Description of the task:
From the records, return each line that has the word "Caper" in it.

(Screenshot grounding data)
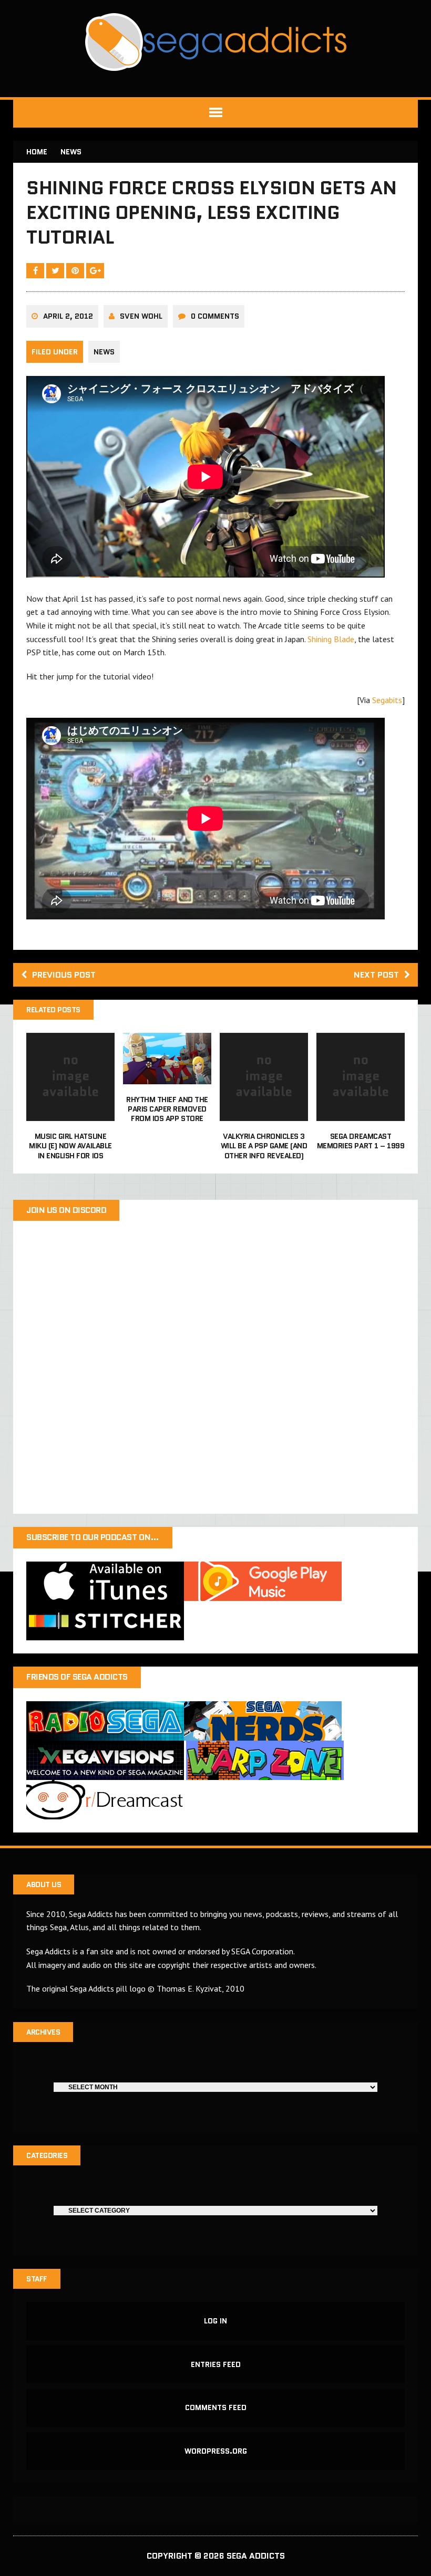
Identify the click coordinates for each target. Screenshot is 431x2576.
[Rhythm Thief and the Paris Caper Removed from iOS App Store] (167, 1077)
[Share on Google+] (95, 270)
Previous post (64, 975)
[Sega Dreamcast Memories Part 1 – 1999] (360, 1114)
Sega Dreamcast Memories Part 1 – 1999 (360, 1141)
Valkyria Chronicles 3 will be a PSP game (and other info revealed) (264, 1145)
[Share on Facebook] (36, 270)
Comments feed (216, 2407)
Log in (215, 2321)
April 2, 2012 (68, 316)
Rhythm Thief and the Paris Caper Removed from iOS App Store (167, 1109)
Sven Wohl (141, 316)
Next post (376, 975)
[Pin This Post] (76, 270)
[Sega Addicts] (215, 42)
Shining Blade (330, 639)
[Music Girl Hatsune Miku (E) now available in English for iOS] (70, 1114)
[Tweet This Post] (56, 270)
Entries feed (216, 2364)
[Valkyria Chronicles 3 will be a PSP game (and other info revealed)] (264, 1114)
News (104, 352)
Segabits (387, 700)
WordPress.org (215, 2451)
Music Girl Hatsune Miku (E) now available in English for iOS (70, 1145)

Exercise response:
[Rhythm Thief and the Paris Caper Removed from iOS App Store] (167, 1077)
Rhythm Thief and the Paris Caper Removed from iOS App Store (167, 1109)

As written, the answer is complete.